With respect to the statutory interpretation piece, awkwardly for NAM, Rule 14a-8, in one form or another, has been around since 1942. NAM elides that point by focusing on the modern version of the rule and the current SEC’s interpretations of it (particularly with respect to social proposals), but NAM’s textual argument rests on the proposition that Section 78n “does not grant the SEC power to compel corporations to publicize or discuss shareholder-submitted proposals,” Mot. at 19, and therefore we’ve all been misinterpreting the statute since World War II.
For the First Amendment piece, NAM’s motion to intervene states:
[NAM]… moves to intervene to raise a fundamental threshold issue addressed by neither party but affecting every publicly traded company in the United States: Whether the First Amendment and federal securities laws allow the SEC, through its Rule 14a-8, to compel a corporation to use its proxy statement to speak about abortion, climate change, diversity, gun control, immigration, or other contentious issues unrelated to its core business or the creation of shareholder value.
The answer is “No.” It is “firmly established” that the States have the authority “to regulate domestic corporations.” CTS Corp. v. Dynamics Corp. of Am., 481 U.S. 69, 89 (1987). And state corporate law typically empowers corporate management, subject to oversight by the board of directors, to determine whether and how the corporation will speak or act. See, e.g., In re Franchise Servs. of N. Am., Inc., 891 F.3d 198, 210 (5th Cir. 2018).

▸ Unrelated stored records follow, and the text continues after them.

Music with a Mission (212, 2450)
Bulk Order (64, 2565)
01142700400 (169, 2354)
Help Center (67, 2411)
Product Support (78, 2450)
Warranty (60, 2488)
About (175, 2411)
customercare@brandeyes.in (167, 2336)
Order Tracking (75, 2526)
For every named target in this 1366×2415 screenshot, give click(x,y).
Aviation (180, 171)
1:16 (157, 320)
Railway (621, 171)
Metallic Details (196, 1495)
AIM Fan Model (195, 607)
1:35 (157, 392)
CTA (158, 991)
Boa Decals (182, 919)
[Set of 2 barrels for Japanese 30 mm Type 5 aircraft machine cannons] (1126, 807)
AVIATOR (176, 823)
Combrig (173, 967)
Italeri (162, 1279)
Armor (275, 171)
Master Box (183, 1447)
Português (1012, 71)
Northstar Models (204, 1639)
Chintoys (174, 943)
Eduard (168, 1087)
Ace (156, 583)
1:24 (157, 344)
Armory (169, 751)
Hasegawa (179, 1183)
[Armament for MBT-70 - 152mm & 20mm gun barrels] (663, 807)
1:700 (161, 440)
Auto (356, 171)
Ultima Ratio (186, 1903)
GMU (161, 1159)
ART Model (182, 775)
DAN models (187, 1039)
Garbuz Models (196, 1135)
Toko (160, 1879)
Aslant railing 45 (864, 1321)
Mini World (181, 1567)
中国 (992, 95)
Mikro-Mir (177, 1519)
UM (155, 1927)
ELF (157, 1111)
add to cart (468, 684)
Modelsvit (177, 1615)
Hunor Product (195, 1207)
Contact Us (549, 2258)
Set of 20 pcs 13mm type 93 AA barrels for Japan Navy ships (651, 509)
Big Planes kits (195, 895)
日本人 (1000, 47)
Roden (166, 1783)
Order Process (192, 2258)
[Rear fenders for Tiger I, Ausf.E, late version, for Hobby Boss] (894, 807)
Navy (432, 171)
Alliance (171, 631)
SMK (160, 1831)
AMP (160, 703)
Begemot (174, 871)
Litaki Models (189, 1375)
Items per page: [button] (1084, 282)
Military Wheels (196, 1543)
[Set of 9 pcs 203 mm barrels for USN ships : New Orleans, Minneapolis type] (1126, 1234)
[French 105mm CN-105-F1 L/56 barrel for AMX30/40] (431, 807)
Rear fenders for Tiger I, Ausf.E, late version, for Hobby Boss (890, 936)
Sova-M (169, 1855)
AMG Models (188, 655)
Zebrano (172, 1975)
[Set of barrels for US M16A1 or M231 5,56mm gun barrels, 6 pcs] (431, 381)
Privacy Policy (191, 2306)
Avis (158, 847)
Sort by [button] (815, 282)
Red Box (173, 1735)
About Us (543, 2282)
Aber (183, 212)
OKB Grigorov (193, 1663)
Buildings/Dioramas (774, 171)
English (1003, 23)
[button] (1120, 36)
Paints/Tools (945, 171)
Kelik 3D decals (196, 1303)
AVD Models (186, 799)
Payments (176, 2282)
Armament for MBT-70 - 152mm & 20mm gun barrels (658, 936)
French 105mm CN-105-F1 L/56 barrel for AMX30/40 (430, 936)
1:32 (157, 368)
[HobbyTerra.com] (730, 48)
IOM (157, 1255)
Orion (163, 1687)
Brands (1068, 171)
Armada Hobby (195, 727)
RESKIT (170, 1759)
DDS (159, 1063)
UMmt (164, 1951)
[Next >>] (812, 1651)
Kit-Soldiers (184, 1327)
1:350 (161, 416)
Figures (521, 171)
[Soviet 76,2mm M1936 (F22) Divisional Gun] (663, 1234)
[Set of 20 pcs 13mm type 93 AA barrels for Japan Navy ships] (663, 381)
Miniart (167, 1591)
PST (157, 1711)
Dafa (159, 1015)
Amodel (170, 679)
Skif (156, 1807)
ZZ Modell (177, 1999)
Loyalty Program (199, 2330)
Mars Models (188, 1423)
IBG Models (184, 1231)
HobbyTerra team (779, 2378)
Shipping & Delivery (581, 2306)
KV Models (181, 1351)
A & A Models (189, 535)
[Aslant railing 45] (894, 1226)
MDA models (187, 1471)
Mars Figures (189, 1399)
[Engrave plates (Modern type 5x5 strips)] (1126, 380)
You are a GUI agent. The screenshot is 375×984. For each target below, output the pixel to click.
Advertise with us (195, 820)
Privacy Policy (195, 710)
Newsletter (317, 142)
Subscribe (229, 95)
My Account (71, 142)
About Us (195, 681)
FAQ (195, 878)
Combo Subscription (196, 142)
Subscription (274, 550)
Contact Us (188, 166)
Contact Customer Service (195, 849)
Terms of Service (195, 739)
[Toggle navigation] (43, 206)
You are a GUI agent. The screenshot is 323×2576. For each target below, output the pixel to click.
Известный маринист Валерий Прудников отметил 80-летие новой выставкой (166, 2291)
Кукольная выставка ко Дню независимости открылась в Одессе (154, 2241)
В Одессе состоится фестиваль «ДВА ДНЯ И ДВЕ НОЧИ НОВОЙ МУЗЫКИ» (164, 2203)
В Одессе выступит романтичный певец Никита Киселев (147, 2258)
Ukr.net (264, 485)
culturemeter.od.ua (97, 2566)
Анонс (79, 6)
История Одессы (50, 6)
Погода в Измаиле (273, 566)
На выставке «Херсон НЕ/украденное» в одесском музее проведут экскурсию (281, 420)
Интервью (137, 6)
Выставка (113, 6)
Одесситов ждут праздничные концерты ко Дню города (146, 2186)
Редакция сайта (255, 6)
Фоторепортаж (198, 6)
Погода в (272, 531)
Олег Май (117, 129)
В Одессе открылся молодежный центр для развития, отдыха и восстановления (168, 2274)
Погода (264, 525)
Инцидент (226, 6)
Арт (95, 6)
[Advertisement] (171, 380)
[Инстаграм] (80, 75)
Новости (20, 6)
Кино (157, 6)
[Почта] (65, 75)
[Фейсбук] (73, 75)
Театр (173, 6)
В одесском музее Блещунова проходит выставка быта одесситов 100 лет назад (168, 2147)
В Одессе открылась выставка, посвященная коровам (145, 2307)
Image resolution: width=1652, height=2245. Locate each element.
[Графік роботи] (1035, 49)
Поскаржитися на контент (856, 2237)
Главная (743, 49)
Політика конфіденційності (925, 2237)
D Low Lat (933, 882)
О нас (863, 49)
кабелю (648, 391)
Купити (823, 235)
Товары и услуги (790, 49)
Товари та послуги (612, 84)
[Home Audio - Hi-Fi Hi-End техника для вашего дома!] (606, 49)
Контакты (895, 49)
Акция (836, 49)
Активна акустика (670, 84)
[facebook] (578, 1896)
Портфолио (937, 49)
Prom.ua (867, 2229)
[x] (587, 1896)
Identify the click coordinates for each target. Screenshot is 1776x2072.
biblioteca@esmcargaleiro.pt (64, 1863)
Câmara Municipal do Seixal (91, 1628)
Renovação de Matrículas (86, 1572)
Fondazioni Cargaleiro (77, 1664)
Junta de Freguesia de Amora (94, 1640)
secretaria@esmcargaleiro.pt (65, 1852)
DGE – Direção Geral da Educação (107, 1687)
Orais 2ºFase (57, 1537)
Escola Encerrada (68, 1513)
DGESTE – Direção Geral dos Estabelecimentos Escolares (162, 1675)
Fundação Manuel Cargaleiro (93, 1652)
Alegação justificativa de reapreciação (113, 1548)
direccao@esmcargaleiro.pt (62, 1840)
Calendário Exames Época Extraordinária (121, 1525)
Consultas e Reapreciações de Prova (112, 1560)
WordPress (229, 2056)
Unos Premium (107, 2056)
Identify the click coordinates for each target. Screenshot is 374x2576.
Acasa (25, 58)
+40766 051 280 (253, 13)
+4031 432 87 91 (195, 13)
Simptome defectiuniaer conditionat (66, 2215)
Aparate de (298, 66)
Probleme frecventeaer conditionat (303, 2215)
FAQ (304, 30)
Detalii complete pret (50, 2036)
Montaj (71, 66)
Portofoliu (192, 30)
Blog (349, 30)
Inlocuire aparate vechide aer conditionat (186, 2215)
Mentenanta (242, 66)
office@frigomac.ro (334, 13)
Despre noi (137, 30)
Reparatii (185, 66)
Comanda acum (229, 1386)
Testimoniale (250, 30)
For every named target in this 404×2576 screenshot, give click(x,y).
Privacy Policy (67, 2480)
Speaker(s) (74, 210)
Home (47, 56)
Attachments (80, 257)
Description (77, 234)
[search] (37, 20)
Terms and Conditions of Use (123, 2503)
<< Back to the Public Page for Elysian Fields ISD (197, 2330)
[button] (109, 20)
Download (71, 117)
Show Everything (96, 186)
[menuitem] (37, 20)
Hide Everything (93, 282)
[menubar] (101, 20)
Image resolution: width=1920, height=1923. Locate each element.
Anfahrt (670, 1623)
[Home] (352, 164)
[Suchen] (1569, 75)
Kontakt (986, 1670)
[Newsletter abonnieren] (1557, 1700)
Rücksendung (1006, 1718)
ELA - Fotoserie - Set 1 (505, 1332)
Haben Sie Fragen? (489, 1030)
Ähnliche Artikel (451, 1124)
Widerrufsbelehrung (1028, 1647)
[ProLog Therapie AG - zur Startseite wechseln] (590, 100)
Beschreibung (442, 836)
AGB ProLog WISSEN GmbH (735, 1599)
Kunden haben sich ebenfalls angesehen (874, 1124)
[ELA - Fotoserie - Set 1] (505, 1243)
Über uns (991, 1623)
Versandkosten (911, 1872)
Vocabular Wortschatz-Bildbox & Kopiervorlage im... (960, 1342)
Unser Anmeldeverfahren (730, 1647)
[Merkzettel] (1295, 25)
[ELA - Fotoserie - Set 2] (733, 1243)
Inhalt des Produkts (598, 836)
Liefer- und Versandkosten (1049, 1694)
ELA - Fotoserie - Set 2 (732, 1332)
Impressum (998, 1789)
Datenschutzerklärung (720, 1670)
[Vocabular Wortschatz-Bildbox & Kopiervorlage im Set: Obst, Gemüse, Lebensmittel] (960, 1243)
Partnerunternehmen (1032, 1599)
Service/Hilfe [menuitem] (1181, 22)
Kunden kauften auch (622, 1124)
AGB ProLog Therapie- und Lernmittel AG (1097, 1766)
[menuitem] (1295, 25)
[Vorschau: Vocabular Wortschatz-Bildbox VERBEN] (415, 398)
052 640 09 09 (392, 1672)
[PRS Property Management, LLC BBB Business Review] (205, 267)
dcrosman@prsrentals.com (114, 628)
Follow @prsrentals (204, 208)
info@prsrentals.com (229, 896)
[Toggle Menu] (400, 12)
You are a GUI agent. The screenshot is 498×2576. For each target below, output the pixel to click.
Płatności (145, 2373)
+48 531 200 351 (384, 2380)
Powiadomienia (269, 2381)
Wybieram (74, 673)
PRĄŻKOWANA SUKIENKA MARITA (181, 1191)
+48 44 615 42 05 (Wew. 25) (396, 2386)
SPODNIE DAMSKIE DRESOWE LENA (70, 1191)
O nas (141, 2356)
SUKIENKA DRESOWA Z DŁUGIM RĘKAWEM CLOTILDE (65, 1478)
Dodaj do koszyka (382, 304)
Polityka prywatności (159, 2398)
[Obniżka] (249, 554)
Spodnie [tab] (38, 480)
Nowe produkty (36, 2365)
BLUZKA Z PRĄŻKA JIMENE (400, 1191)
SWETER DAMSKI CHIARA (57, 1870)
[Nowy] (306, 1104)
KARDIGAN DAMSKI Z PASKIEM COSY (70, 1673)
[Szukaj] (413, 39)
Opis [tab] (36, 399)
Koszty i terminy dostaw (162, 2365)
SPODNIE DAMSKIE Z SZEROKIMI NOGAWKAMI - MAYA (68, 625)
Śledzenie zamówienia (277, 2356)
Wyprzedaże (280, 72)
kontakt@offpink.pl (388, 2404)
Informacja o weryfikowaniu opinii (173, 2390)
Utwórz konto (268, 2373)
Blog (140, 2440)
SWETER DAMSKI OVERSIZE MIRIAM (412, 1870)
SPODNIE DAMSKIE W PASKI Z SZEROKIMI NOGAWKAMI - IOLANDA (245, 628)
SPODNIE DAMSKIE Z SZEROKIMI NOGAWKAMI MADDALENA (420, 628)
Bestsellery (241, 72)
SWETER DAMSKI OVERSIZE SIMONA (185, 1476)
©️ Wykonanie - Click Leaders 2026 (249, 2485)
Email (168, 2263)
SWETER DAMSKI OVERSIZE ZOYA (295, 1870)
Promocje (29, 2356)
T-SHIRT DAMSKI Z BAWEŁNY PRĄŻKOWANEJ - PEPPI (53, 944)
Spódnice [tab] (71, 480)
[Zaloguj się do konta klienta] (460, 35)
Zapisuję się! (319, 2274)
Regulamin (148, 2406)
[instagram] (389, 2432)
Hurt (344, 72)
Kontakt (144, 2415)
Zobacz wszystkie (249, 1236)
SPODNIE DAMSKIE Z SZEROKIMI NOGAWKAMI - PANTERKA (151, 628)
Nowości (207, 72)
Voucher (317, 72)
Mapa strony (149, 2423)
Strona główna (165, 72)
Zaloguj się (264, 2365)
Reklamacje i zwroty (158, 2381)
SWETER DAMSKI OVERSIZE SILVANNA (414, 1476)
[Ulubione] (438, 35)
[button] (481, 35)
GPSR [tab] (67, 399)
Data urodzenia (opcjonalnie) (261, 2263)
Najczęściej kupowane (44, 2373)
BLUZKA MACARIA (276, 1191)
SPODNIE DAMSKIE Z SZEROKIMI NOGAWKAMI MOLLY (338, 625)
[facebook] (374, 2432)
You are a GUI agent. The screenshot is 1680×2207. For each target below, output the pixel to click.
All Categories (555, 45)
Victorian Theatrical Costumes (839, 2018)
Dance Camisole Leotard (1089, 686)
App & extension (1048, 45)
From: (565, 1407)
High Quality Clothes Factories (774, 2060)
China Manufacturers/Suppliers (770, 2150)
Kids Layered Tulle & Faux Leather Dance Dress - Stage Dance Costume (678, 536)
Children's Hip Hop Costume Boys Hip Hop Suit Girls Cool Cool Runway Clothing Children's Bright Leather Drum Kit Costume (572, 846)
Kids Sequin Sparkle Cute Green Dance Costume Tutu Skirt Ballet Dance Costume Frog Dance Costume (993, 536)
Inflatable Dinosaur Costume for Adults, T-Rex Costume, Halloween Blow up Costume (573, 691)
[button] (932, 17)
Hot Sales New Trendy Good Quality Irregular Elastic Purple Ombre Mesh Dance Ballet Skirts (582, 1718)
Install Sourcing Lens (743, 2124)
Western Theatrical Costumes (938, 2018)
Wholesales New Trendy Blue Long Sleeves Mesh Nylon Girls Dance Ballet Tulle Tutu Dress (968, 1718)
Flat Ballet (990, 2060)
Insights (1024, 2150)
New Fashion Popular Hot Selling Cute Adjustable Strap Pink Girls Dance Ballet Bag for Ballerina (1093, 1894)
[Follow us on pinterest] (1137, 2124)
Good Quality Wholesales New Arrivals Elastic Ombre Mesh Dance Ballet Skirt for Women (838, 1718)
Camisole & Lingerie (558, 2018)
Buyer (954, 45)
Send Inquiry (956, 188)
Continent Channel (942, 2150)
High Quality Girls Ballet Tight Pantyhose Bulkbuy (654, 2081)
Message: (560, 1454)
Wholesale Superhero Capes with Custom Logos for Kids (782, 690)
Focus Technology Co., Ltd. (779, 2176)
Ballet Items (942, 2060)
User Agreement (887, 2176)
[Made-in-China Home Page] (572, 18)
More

But the SEC’s Rule 14a-8 asserts federal governmental power to override management and compel a corporation to publicize dissenting shareholders’ proposals on divisive issues in its own proxy solicitation. The SEC’s claimed power to dictate the contents of corporate proxy statements has no basis in federal securities law, and it violates the First Amendment’s prohibition against government-compelled speech.
Now, to be honest, First Amendment doctrine is way outside my lane, but I can’t help but make a couple of observations.
First, CTS was not about federal power to regulate; it was about conflicts among the powers of different states. In fact, CTS was very explicit that federal law could preempt state law in this area, if there was federal law on point. See 481 U.S. at 79.
More generally, state governments are … you know, governments. If it is, in fact, a violation of the First Amendment for the federal government to require that shareholder proposals be included on corporate proxies, it would also be a violation of the First Amendment for states to do the same thing. After all, in Citizens United v. FEC, 558 U.S. 310 (2010) – which involved federal campaign finance regulation – the Supreme Court held that states “cannot exact as the price” for the privilege of incorporation the forfeiture of First Amendment rights. Id. at 351.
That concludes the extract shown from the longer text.